>> Start The records

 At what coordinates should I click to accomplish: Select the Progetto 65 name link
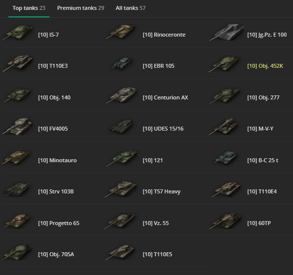click(59, 223)
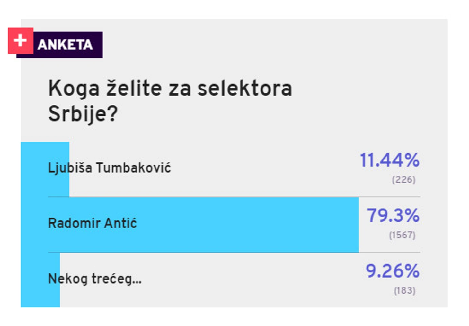
Task: Click the 79.3% result percentage
Action: (393, 215)
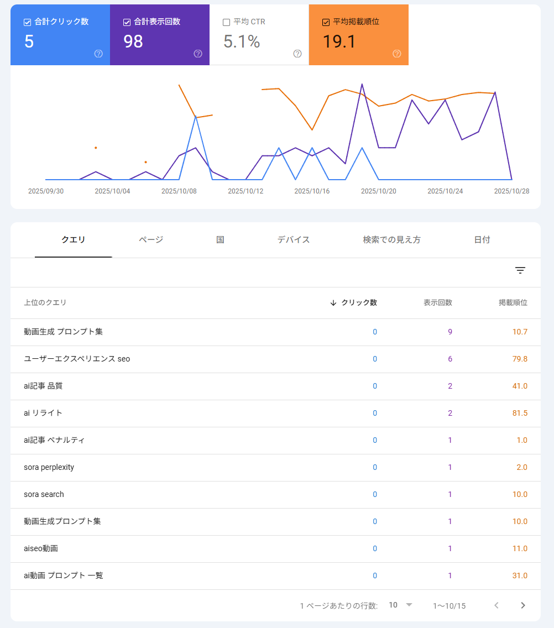
Task: Open the help tooltip on the 合計表示回数 card
Action: point(198,54)
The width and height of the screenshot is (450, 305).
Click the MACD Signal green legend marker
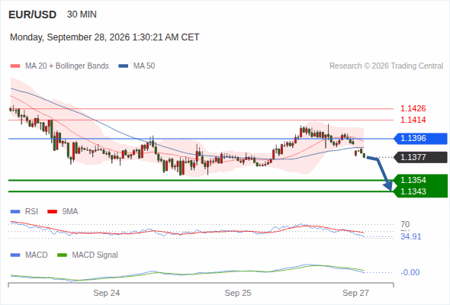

>> End The records

_Aim:_ Format all of the material above as a numbered list, one line per item, with blank lines and pictures omitted.

_Output below:_
1.  At what coordinates should I click to accomplish: Select the Progetto 65 name link
2. click(59, 223)
3. Task: Click the 79.3% result percentage
4. Action: (393, 215)
5. Task: Open the help tooltip on the 合計表示回数 card
6. Action: point(198,54)
7. The width and height of the screenshot is (450, 305).
8. Click the MACD Signal green legend marker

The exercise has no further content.